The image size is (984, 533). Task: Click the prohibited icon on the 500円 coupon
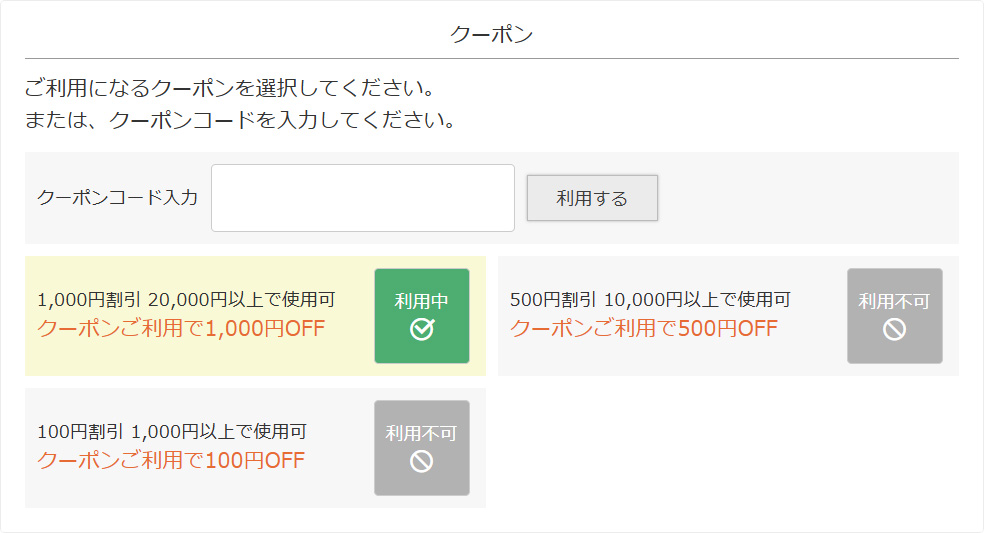click(894, 329)

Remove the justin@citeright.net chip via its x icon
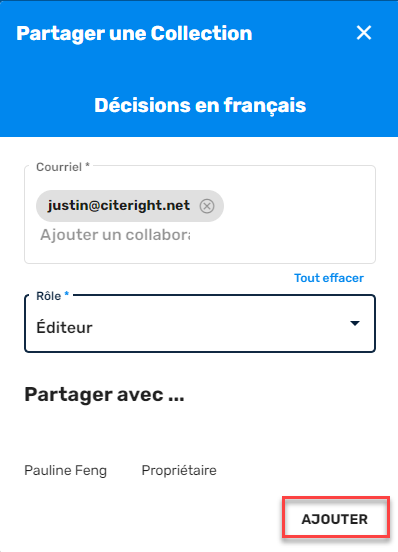click(207, 206)

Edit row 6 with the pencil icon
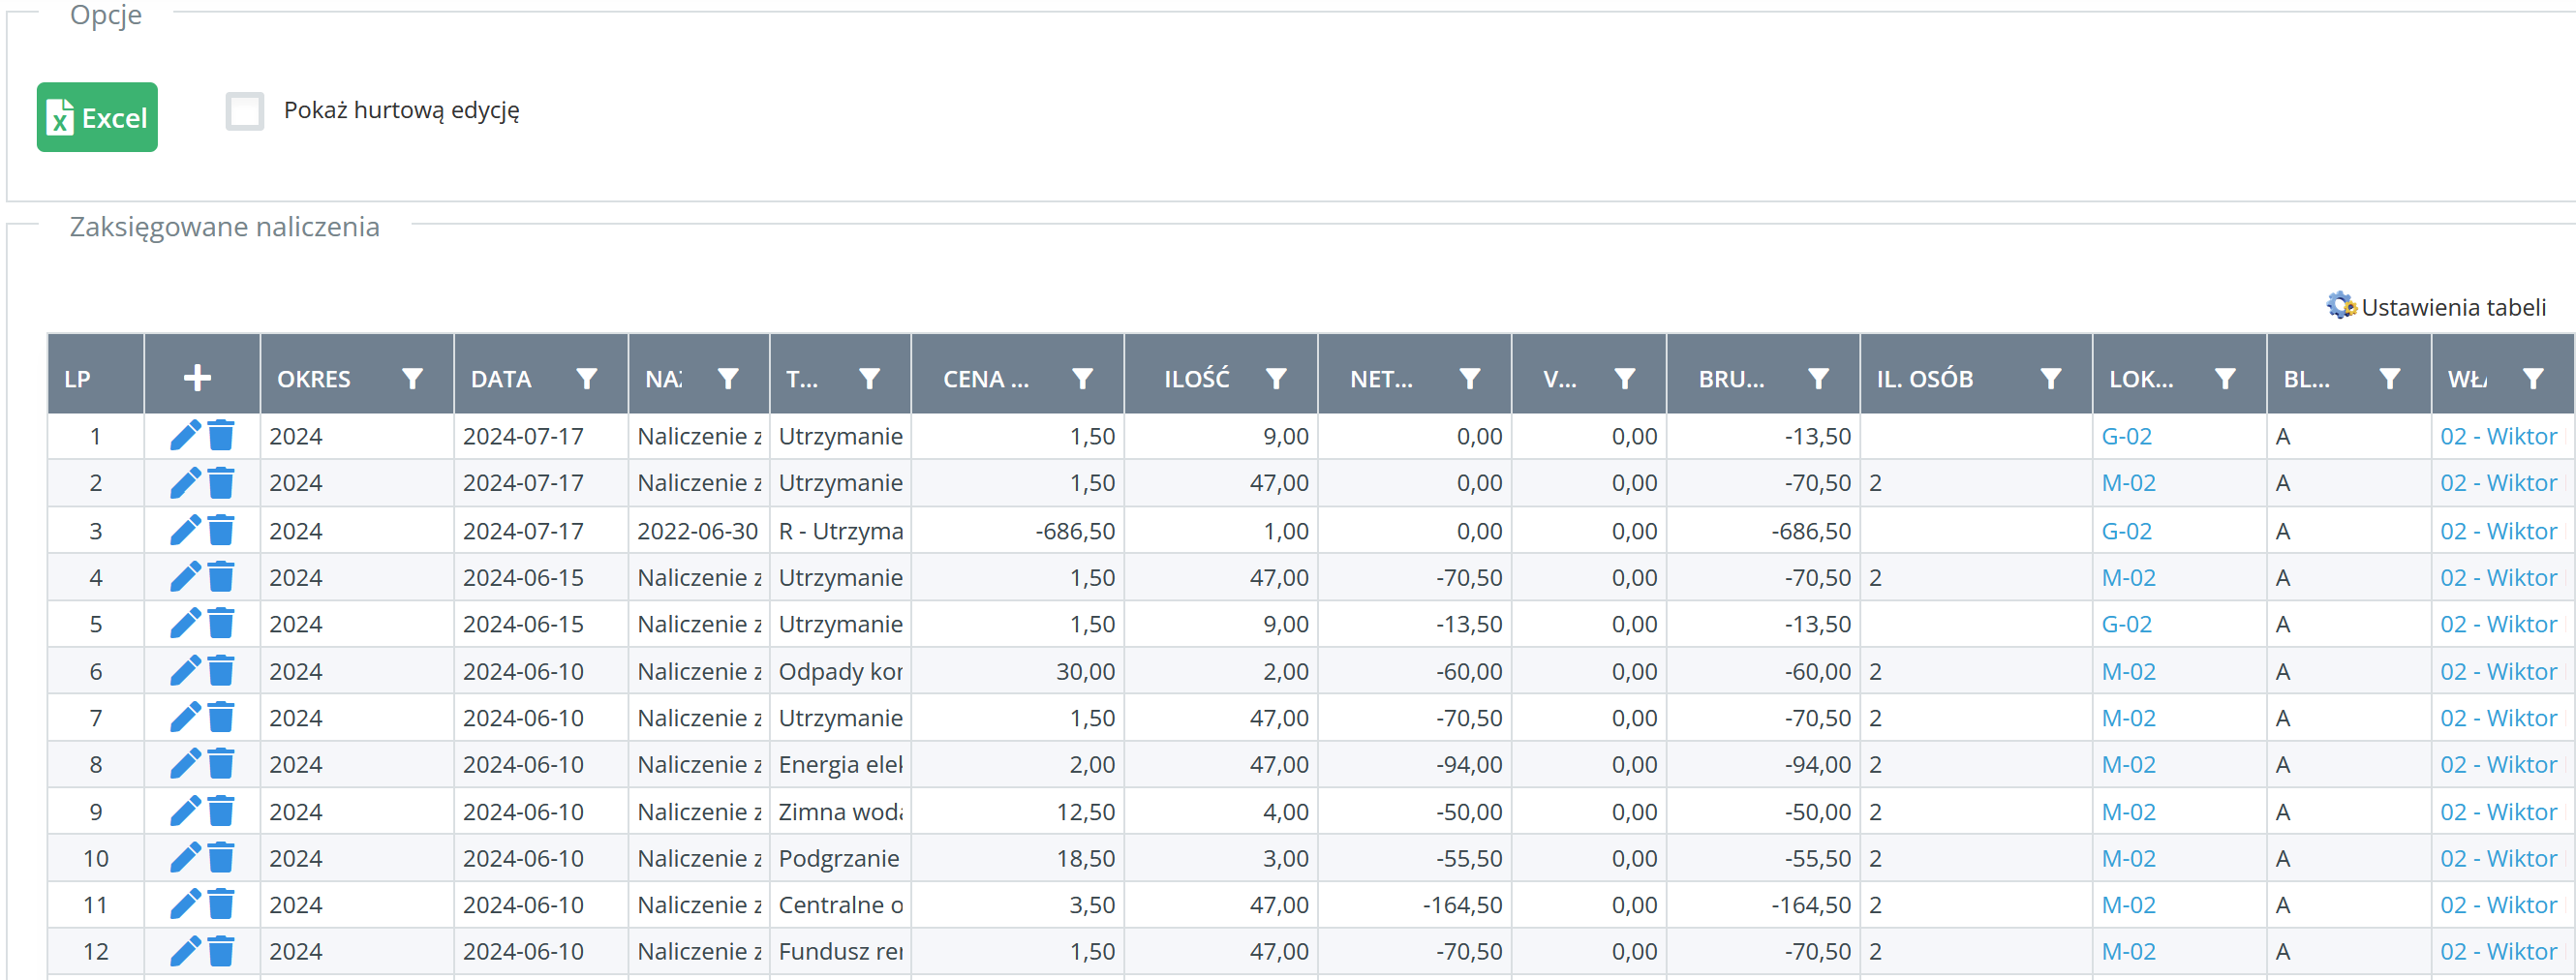click(185, 671)
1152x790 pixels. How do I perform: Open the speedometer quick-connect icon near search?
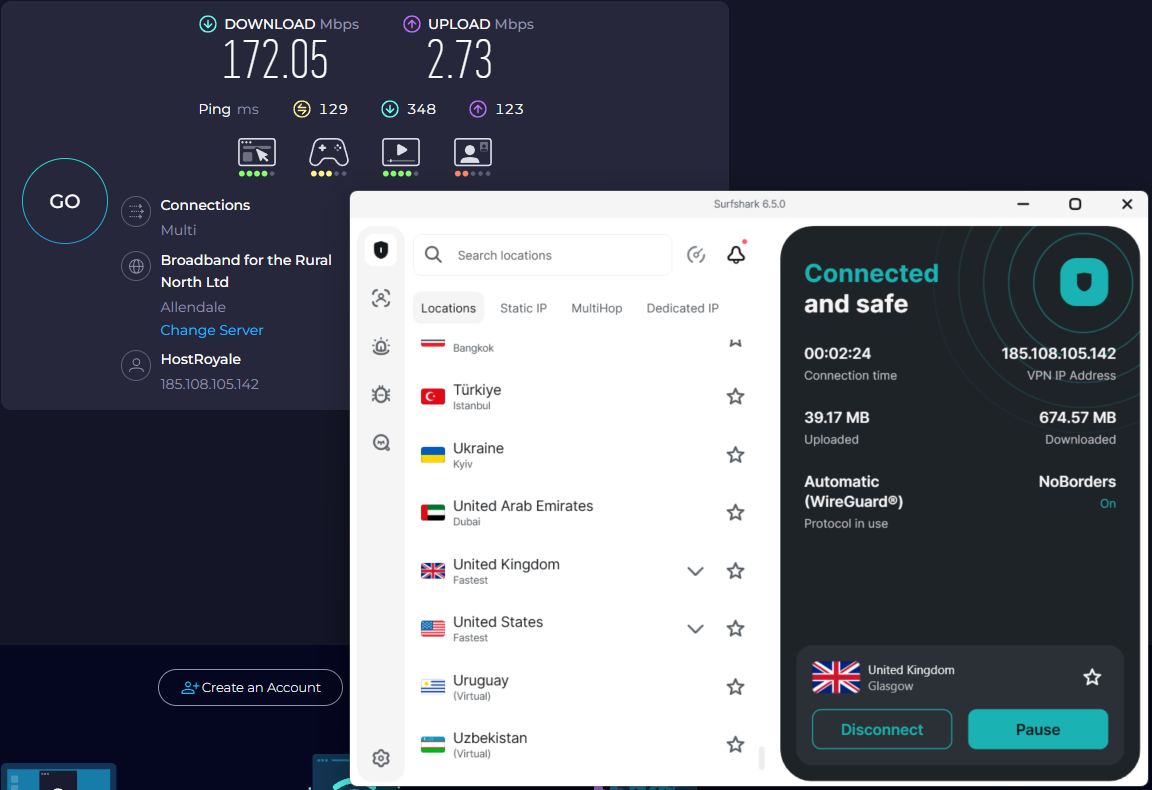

::::::::

→ Aim of the exercise
Write out the material exactly, excluding pictures.

→ Response
The image size is (984, 533). Task: Click the prohibited icon on the 500円 coupon
click(894, 329)

Remove the justin@citeright.net chip via its x icon
click(207, 206)

Edit row 6 with the pencil icon
click(185, 671)
1152x790 pixels. How do I perform: Open the speedometer quick-connect icon near search?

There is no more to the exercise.